In the material below, find every line containing "Open" and copy that line.

• RECORDS FOR PROCESSING:
· · · · · · ·
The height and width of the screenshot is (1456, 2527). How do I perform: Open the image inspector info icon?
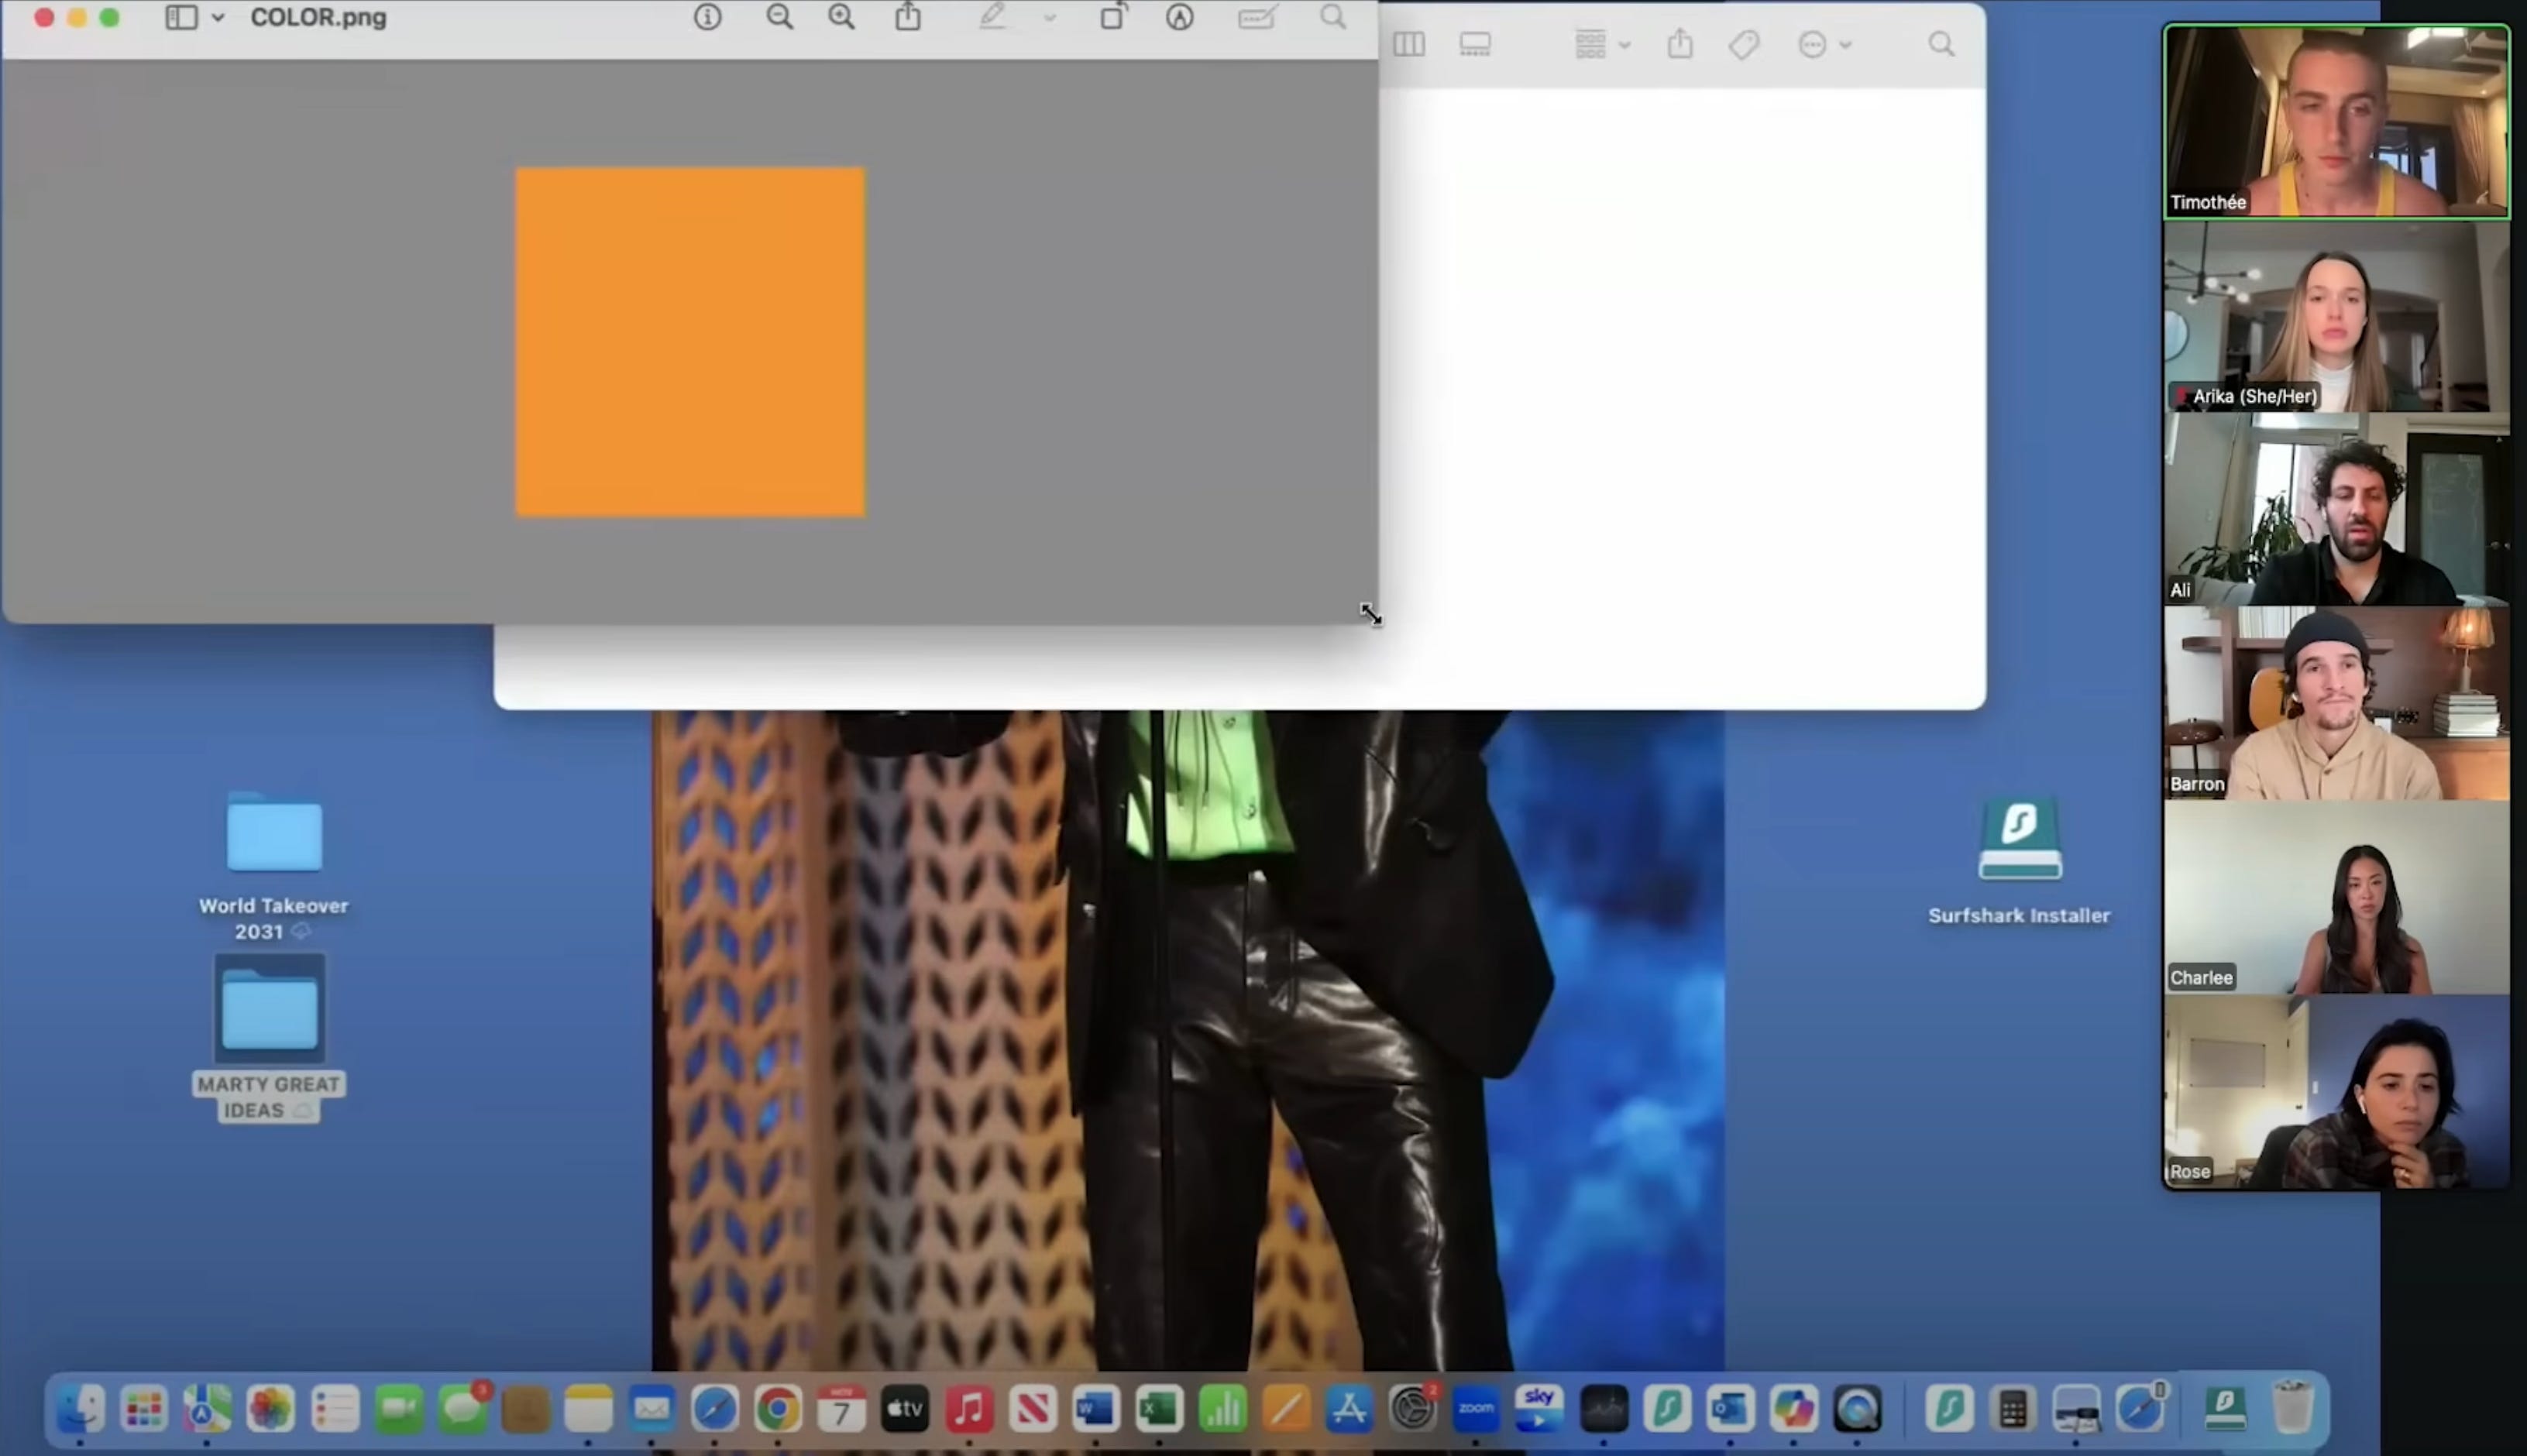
· · · · · · ·
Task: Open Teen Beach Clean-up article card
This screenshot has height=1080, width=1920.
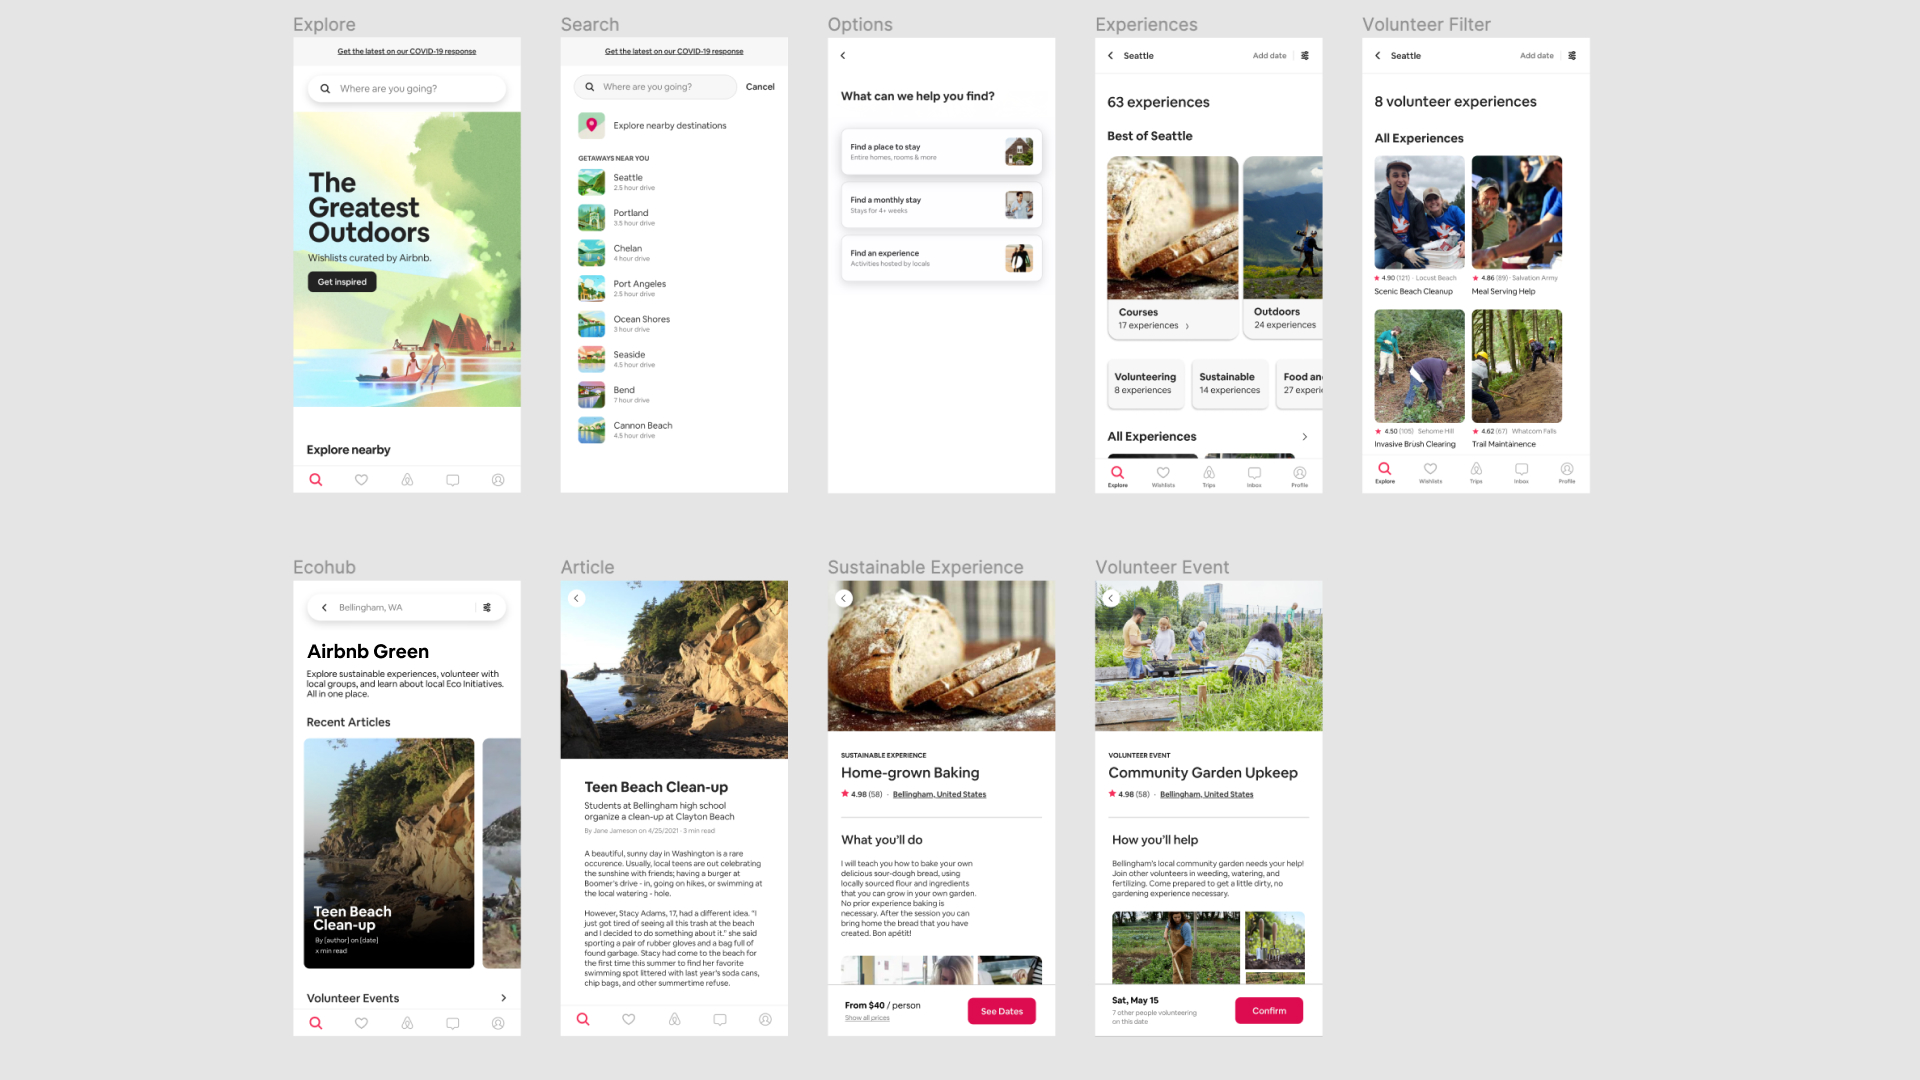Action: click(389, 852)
· · · · · · ·
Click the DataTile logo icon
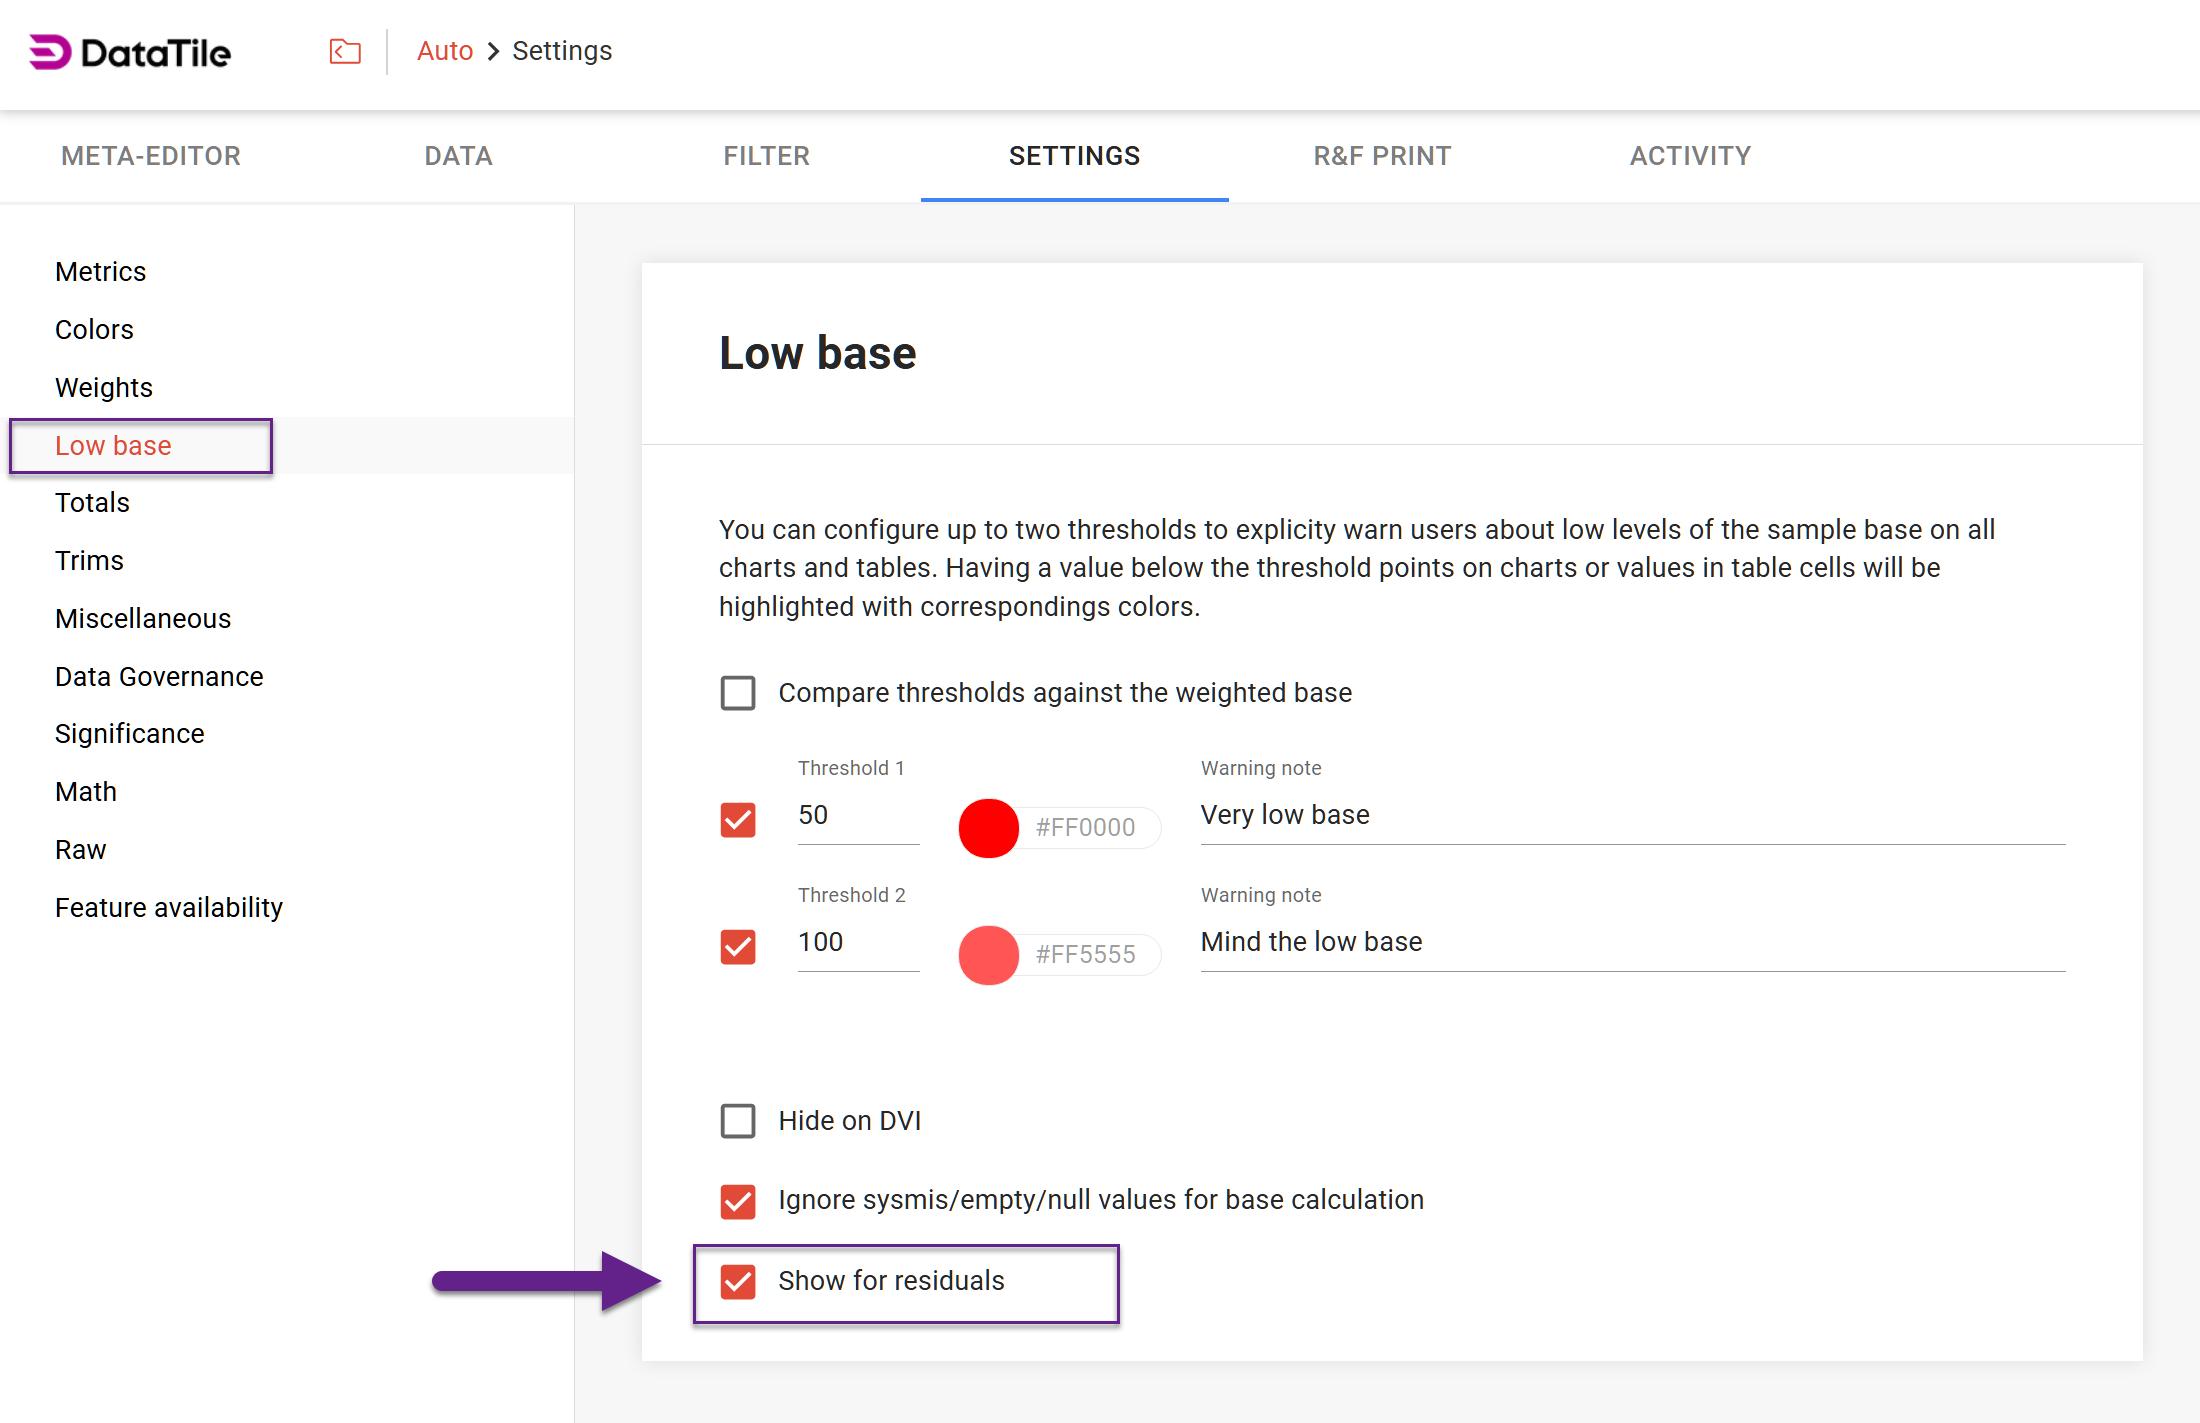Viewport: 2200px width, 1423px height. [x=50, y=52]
· · · · · · ·
• WRITTEN ANSWER:
The height and width of the screenshot is (1456, 2527). How do I perform: Open the image inspector info icon?
Task: Open Teen Beach Clean-up article card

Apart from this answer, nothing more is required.